TASK PROMPT:
From the entries provided below, copy each line that contains the word "computer".

EXTRACTED RECORDS:
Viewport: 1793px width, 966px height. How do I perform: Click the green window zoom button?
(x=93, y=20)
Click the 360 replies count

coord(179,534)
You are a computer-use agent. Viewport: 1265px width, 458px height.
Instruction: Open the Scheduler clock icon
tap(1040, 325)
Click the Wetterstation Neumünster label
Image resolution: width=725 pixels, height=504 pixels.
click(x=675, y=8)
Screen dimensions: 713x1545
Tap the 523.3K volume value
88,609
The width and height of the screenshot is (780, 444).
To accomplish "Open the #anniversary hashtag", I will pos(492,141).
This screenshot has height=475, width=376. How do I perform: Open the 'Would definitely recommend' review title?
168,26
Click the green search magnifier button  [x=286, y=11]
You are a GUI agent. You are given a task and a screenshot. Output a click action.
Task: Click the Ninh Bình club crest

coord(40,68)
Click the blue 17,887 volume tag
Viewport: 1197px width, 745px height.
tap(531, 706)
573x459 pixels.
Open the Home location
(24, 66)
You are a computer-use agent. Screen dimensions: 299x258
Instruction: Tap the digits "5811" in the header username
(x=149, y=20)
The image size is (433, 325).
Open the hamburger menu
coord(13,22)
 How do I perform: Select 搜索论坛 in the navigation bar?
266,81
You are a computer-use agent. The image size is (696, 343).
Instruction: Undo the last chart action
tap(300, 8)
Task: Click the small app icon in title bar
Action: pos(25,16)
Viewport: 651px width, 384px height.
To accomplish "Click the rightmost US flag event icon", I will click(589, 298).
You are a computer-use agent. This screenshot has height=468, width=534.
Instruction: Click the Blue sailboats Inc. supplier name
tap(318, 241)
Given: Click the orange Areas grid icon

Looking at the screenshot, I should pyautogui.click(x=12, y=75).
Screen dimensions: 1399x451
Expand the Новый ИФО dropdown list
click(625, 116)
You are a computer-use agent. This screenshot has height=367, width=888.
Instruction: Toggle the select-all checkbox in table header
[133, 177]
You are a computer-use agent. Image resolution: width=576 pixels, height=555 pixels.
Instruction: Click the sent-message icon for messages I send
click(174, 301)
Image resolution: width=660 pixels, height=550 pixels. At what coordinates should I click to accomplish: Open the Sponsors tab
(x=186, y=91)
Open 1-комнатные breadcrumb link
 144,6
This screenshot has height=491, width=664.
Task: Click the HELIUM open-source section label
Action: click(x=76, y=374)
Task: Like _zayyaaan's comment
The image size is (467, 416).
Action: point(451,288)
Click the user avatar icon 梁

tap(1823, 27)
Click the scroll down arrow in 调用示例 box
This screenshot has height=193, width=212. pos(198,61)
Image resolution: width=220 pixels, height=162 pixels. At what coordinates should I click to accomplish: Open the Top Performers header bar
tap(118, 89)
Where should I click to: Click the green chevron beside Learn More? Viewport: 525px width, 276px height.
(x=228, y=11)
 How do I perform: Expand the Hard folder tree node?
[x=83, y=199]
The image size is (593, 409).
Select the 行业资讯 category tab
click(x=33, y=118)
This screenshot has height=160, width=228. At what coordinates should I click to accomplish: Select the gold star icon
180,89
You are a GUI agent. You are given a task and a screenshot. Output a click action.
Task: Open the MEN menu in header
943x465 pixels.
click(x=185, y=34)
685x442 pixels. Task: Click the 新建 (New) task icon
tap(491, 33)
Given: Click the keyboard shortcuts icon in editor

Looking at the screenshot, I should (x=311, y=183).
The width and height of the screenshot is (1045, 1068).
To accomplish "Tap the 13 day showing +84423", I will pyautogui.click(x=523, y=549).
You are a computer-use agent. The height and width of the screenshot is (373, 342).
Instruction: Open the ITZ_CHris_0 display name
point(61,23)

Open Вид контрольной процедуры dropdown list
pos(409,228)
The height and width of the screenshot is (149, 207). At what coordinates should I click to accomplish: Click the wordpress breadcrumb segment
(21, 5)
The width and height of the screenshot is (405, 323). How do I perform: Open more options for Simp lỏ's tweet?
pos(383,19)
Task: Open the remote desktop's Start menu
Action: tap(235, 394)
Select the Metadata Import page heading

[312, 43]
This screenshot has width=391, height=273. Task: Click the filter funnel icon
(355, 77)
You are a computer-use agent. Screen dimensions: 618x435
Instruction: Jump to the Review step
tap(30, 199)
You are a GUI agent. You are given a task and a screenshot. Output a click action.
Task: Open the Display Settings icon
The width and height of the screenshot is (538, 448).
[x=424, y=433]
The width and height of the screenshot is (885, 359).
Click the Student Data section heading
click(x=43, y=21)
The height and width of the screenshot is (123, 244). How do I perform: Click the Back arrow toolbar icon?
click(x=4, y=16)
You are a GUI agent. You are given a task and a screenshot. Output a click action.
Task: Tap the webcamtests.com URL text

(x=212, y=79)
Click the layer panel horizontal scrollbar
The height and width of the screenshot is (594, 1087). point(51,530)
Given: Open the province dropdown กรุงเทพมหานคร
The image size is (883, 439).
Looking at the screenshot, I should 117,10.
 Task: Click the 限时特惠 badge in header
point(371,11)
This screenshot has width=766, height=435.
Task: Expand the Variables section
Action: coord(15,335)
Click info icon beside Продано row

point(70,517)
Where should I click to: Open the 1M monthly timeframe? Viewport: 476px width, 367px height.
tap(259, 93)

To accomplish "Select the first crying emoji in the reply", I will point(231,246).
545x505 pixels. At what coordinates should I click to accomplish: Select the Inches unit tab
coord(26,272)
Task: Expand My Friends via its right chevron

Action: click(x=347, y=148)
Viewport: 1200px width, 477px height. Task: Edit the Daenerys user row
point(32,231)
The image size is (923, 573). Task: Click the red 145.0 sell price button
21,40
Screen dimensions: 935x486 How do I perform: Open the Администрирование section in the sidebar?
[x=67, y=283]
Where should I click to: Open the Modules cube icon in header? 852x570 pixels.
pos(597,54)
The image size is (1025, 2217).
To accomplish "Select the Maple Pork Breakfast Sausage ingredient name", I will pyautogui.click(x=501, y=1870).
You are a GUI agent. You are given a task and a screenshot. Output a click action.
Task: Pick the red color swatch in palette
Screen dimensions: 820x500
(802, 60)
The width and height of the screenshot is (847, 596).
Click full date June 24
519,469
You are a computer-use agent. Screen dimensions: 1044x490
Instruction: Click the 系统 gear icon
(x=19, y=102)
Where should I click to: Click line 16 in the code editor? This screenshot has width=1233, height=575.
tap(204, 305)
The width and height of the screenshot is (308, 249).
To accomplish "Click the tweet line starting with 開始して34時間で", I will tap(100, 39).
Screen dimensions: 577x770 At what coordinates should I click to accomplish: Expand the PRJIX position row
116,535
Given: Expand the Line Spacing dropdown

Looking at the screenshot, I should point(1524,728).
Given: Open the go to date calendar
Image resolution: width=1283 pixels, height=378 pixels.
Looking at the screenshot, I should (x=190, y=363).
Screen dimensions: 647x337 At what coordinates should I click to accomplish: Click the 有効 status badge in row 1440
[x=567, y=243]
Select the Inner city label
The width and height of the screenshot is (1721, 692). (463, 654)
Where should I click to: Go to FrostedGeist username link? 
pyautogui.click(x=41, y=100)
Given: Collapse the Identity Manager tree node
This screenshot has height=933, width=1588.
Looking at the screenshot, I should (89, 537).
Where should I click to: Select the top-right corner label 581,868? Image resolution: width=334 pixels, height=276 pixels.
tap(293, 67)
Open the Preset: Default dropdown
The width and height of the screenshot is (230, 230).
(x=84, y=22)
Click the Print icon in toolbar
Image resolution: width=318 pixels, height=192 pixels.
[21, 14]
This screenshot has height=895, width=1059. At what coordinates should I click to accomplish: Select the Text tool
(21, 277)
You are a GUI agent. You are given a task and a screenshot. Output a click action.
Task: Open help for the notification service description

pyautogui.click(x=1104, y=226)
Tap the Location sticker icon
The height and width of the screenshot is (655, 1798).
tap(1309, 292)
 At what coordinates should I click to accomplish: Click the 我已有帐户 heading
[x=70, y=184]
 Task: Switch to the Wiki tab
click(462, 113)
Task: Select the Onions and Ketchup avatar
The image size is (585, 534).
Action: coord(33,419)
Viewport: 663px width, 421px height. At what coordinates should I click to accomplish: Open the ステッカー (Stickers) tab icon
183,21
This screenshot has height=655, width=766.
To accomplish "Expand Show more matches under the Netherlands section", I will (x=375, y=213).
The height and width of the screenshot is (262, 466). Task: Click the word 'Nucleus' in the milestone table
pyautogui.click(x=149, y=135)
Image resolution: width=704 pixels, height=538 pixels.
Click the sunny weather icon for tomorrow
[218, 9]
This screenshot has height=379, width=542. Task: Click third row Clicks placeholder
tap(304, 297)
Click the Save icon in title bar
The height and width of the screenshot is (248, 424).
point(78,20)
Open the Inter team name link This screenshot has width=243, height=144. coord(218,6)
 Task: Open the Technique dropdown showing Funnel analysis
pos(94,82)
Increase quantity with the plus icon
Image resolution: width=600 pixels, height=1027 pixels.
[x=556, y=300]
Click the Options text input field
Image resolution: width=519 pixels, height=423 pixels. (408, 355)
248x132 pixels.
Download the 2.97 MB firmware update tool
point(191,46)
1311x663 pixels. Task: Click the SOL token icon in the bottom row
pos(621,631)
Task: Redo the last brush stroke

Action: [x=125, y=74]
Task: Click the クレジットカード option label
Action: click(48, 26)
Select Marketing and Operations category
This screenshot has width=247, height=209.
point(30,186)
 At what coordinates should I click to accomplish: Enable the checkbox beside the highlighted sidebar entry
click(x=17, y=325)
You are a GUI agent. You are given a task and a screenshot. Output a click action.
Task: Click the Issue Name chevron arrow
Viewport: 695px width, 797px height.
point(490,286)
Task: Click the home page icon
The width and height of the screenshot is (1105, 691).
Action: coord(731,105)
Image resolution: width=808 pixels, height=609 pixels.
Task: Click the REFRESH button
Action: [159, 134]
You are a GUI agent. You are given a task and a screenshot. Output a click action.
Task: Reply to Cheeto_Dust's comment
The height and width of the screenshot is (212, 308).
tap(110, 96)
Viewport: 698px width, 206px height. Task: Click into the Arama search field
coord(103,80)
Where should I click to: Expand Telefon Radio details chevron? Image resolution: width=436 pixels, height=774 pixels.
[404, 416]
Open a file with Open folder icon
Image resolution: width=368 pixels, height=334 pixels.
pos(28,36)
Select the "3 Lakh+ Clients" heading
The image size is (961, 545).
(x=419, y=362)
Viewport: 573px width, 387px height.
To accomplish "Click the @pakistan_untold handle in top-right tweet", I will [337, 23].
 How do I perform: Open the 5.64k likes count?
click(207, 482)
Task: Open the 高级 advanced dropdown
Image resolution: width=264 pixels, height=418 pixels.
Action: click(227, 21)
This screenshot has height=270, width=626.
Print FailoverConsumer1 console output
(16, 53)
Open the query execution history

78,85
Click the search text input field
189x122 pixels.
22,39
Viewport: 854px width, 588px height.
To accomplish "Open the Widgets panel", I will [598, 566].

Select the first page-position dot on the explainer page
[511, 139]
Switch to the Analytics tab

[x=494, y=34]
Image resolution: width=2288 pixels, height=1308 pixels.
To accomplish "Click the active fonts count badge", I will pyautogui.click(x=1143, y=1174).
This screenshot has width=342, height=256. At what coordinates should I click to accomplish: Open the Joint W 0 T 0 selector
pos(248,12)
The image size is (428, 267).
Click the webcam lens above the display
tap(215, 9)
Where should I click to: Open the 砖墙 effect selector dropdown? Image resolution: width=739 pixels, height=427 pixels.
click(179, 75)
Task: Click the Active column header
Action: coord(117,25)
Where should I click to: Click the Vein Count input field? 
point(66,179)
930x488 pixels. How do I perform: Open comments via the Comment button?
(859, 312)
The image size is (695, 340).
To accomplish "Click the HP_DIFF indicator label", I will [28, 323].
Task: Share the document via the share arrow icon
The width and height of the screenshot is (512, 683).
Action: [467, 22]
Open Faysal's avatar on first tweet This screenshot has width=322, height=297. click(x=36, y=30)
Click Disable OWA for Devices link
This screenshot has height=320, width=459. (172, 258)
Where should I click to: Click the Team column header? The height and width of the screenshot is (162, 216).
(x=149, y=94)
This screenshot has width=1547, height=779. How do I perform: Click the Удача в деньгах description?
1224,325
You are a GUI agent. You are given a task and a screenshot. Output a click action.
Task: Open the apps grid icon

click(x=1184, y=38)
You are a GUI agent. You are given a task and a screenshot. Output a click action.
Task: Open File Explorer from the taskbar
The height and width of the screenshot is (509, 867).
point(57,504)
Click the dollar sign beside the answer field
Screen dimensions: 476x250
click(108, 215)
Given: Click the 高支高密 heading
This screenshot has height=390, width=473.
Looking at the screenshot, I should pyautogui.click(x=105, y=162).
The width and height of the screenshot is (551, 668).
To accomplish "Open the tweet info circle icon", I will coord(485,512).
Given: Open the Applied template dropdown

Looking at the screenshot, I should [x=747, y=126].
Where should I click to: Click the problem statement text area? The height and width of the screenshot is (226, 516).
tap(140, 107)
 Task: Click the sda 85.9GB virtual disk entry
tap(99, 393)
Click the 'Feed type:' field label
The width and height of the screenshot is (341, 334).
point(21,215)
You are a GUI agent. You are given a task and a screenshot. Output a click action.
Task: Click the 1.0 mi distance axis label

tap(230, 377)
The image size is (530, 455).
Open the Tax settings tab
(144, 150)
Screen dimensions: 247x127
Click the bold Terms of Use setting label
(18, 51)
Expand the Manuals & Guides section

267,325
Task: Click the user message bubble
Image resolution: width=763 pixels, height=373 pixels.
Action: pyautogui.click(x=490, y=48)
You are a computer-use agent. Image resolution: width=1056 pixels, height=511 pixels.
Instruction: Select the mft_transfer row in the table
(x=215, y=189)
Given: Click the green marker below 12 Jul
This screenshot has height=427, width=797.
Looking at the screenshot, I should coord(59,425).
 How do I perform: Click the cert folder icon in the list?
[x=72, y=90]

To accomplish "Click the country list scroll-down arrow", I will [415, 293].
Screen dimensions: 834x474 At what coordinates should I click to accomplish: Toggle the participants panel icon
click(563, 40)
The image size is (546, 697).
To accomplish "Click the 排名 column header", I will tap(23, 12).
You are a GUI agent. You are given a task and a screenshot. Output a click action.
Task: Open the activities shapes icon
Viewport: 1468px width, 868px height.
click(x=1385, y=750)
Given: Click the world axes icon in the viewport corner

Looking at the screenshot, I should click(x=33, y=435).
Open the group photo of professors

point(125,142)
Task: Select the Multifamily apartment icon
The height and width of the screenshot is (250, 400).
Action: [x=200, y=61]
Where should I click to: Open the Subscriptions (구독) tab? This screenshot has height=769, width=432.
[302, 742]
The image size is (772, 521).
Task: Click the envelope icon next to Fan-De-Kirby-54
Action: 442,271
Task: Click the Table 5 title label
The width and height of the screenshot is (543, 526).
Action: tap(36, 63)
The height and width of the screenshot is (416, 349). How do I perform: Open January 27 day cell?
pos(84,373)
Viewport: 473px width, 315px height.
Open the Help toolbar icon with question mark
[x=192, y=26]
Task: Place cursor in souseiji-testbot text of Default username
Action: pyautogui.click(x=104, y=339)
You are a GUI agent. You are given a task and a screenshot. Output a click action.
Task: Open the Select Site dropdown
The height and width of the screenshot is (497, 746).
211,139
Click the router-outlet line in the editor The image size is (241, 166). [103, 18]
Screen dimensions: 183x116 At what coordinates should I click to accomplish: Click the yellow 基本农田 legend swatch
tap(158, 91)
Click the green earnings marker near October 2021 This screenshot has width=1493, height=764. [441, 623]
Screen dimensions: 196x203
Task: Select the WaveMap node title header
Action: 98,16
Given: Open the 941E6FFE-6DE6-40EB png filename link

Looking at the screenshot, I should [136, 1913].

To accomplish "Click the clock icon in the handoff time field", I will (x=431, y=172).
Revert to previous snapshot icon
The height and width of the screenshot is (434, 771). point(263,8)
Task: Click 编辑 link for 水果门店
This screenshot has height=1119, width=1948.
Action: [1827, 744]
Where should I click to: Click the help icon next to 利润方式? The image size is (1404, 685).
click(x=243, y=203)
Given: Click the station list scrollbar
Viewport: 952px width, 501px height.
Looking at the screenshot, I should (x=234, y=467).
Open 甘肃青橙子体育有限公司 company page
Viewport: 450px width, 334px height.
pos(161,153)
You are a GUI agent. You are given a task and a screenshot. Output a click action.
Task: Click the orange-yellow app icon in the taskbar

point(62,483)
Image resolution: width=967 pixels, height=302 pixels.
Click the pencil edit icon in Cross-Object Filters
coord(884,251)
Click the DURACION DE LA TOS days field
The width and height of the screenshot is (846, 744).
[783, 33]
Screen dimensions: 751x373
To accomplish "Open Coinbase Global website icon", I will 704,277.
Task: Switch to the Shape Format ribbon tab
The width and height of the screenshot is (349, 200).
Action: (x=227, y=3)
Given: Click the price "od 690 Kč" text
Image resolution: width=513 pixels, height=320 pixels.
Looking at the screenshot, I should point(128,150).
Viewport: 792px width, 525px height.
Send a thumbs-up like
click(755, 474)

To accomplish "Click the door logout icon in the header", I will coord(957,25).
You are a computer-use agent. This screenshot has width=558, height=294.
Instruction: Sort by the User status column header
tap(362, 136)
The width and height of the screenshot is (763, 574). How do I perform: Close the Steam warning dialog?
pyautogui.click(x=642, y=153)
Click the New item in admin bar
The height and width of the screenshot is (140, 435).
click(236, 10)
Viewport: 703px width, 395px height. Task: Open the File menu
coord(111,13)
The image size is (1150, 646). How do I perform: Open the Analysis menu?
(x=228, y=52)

ANSWER FOR THIS EXERCISE:
You are a computer-use agent. Viewport: 1265px width, 458px height.
You are a computer-use agent. Screen dimensions: 299x258
You are a computer-use agent. The image size is (696, 343).
You are a computer-use agent. This screenshot has height=468, width=534.
You are a computer-use agent. This screenshot has height=367, width=888.
You are a computer-use agent. Image resolution: width=576 pixels, height=555 pixels.
You are a computer-use agent. The height and width of the screenshot is (373, 342).
You are a computer-use agent. Screen dimensions: 618x435
You are a computer-use agent. Screen dimensions: 1044x490
You are a computer-use agent. Image resolution: width=1056 pixels, height=511 pixels.
You are a computer-use agent. This screenshot has width=558, height=294.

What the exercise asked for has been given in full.